> _Work to do_: Format the rows from the line containing "Task: Enable Passwort for Trusted logins" through the last row as a Markdown table with the columns No and Line. Put each line's sequence number under No and the line itself under Line, and omit any blank lines.

> _Record list_:
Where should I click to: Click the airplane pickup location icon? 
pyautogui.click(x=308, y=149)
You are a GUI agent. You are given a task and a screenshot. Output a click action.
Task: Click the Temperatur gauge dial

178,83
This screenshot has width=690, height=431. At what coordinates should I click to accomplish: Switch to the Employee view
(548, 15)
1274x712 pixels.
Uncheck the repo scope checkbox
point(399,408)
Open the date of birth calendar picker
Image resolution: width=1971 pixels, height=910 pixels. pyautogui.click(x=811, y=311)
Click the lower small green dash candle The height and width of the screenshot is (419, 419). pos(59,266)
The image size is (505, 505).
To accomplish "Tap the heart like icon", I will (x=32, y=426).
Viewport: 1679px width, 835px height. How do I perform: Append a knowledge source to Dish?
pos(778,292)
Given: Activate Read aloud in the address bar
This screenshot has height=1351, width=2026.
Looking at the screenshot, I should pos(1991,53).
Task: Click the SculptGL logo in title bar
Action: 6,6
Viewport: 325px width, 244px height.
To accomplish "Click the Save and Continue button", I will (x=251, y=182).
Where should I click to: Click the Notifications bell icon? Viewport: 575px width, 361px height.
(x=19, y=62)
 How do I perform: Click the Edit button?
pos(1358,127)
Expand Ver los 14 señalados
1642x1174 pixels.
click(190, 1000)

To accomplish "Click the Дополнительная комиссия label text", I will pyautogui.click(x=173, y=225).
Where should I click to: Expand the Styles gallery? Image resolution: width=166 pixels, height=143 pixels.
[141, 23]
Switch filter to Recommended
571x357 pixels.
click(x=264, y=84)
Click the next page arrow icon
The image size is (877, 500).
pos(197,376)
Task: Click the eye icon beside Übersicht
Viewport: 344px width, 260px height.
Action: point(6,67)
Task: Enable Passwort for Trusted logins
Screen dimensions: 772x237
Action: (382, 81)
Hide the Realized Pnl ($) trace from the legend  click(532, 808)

> _Result_:
| No | Line |
|---|---|
| 1 | Task: Enable Passwort for Trusted logins |
| 2 | Screen dimensions: 772x237 |
| 3 | Action: (382, 81) |
| 4 | Hide the Realized Pnl ($) trace from the legend  click(532, 808) |